To do:
Each record below should be set down exactly.

Saved entries:
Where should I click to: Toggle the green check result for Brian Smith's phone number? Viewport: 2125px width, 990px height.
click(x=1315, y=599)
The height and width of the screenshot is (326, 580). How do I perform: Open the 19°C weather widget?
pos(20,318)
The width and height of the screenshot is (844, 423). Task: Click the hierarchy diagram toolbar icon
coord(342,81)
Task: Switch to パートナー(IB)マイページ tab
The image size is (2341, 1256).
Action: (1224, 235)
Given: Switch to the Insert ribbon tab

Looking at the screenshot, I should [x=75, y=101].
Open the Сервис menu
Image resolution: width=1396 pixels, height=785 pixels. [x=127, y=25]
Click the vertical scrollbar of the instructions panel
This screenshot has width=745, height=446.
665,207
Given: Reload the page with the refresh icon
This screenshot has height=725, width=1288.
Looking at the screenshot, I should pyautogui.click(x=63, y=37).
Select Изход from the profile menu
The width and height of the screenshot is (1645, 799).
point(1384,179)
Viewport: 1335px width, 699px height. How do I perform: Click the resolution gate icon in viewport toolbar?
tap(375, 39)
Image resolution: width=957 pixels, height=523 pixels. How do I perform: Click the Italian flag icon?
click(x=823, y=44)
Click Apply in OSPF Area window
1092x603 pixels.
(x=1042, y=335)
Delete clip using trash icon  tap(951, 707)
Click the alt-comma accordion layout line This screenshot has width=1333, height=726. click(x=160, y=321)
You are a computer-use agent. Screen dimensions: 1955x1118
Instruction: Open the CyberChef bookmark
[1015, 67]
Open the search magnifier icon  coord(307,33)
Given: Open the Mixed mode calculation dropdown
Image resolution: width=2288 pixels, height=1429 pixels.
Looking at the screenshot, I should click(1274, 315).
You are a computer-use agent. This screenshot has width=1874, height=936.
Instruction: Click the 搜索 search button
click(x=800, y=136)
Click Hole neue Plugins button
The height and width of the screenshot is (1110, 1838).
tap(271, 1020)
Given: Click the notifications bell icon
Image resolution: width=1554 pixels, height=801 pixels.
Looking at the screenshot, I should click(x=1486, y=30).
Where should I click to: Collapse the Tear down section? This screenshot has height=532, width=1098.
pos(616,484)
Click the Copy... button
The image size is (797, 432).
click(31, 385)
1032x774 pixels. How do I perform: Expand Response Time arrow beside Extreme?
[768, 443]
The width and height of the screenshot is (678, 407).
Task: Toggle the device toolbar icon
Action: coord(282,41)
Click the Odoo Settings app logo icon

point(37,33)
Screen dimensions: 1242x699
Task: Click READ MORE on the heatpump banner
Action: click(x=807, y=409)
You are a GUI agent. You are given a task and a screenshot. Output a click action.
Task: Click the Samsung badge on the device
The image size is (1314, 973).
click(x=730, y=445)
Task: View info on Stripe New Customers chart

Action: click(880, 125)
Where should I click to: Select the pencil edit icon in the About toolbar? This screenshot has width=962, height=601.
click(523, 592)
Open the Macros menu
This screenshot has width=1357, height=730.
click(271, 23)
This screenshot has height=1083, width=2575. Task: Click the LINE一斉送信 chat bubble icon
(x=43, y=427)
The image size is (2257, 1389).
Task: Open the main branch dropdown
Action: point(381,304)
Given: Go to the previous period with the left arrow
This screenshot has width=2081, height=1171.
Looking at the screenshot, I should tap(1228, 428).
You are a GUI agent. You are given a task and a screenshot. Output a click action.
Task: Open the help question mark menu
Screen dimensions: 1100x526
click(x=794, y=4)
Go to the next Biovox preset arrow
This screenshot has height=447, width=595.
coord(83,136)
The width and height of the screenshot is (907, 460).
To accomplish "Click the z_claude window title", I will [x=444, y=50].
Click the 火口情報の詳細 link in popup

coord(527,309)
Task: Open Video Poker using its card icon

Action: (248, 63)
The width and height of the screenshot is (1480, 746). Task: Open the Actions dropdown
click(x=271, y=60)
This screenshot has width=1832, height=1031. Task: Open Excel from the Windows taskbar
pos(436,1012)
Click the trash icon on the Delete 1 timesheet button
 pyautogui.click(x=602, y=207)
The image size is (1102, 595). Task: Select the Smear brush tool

Problem solution:
Where should I click to: Toggle the green check result for Brian Smith's phone number? Viewport: 2125px width, 990px height.
click(x=1315, y=599)
The height and width of the screenshot is (326, 580). How do I perform: Open the 19°C weather widget?
pos(20,318)
The width and height of the screenshot is (844, 423). Task: Click the hierarchy diagram toolbar icon
coord(342,81)
Task: Switch to パートナー(IB)マイページ tab
The image size is (2341, 1256).
Action: (1224, 235)
Given: Switch to the Insert ribbon tab

Looking at the screenshot, I should [x=75, y=101].
Open the Сервис menu
Image resolution: width=1396 pixels, height=785 pixels. [x=127, y=25]
Click the vertical scrollbar of the instructions panel
This screenshot has width=745, height=446.
665,207
Given: Reload the page with the refresh icon
This screenshot has height=725, width=1288.
Looking at the screenshot, I should pyautogui.click(x=63, y=37).
Select Изход from the profile menu
The width and height of the screenshot is (1645, 799).
point(1384,179)
Viewport: 1335px width, 699px height. How do I perform: Click the resolution gate icon in viewport toolbar?
tap(375, 39)
Image resolution: width=957 pixels, height=523 pixels. How do I perform: Click the Italian flag icon?
click(x=823, y=44)
Click Apply in OSPF Area window
1092x603 pixels.
(x=1042, y=335)
Delete clip using trash icon  tap(951, 707)
Click the alt-comma accordion layout line This screenshot has width=1333, height=726. click(x=160, y=321)
You are a computer-use agent. Screen dimensions: 1955x1118
Instruction: Open the CyberChef bookmark
[1015, 67]
Open the search magnifier icon  coord(307,33)
Given: Open the Mixed mode calculation dropdown
Image resolution: width=2288 pixels, height=1429 pixels.
Looking at the screenshot, I should click(1274, 315).
You are a computer-use agent. This screenshot has width=1874, height=936.
Instruction: Click the 搜索 search button
click(x=800, y=136)
Click Hole neue Plugins button
The height and width of the screenshot is (1110, 1838).
tap(271, 1020)
Given: Click the notifications bell icon
Image resolution: width=1554 pixels, height=801 pixels.
Looking at the screenshot, I should click(x=1486, y=30).
Where should I click to: Collapse the Tear down section? This screenshot has height=532, width=1098.
pos(616,484)
Click the Copy... button
The image size is (797, 432).
click(31, 385)
1032x774 pixels. How do I perform: Expand Response Time arrow beside Extreme?
[768, 443]
The width and height of the screenshot is (678, 407).
Task: Toggle the device toolbar icon
Action: coord(282,41)
Click the Odoo Settings app logo icon

point(37,33)
Screen dimensions: 1242x699
Task: Click READ MORE on the heatpump banner
Action: click(x=807, y=409)
You are a GUI agent. You are given a task and a screenshot. Output a click action.
Task: Click the Samsung badge on the device
The image size is (1314, 973).
click(x=730, y=445)
Task: View info on Stripe New Customers chart

Action: click(880, 125)
Where should I click to: Select the pencil edit icon in the About toolbar? This screenshot has width=962, height=601.
click(523, 592)
Open the Macros menu
This screenshot has width=1357, height=730.
click(271, 23)
This screenshot has height=1083, width=2575. Task: Click the LINE一斉送信 chat bubble icon
(x=43, y=427)
The image size is (2257, 1389).
Task: Open the main branch dropdown
Action: point(381,304)
Given: Go to the previous period with the left arrow
This screenshot has width=2081, height=1171.
Looking at the screenshot, I should tap(1228, 428).
You are a GUI agent. You are given a task and a screenshot. Output a click action.
Task: Open the help question mark menu
Screen dimensions: 1100x526
click(x=794, y=4)
Go to the next Biovox preset arrow
This screenshot has height=447, width=595.
coord(83,136)
The width and height of the screenshot is (907, 460).
To accomplish "Click the z_claude window title", I will [x=444, y=50].
Click the 火口情報の詳細 link in popup

coord(527,309)
Task: Open Video Poker using its card icon

Action: (248, 63)
The width and height of the screenshot is (1480, 746). Task: Open the Actions dropdown
click(x=271, y=60)
This screenshot has width=1832, height=1031. Task: Open Excel from the Windows taskbar
pos(436,1012)
Click the trash icon on the Delete 1 timesheet button
 pyautogui.click(x=602, y=207)
The image size is (1102, 595). Task: Select the Smear brush tool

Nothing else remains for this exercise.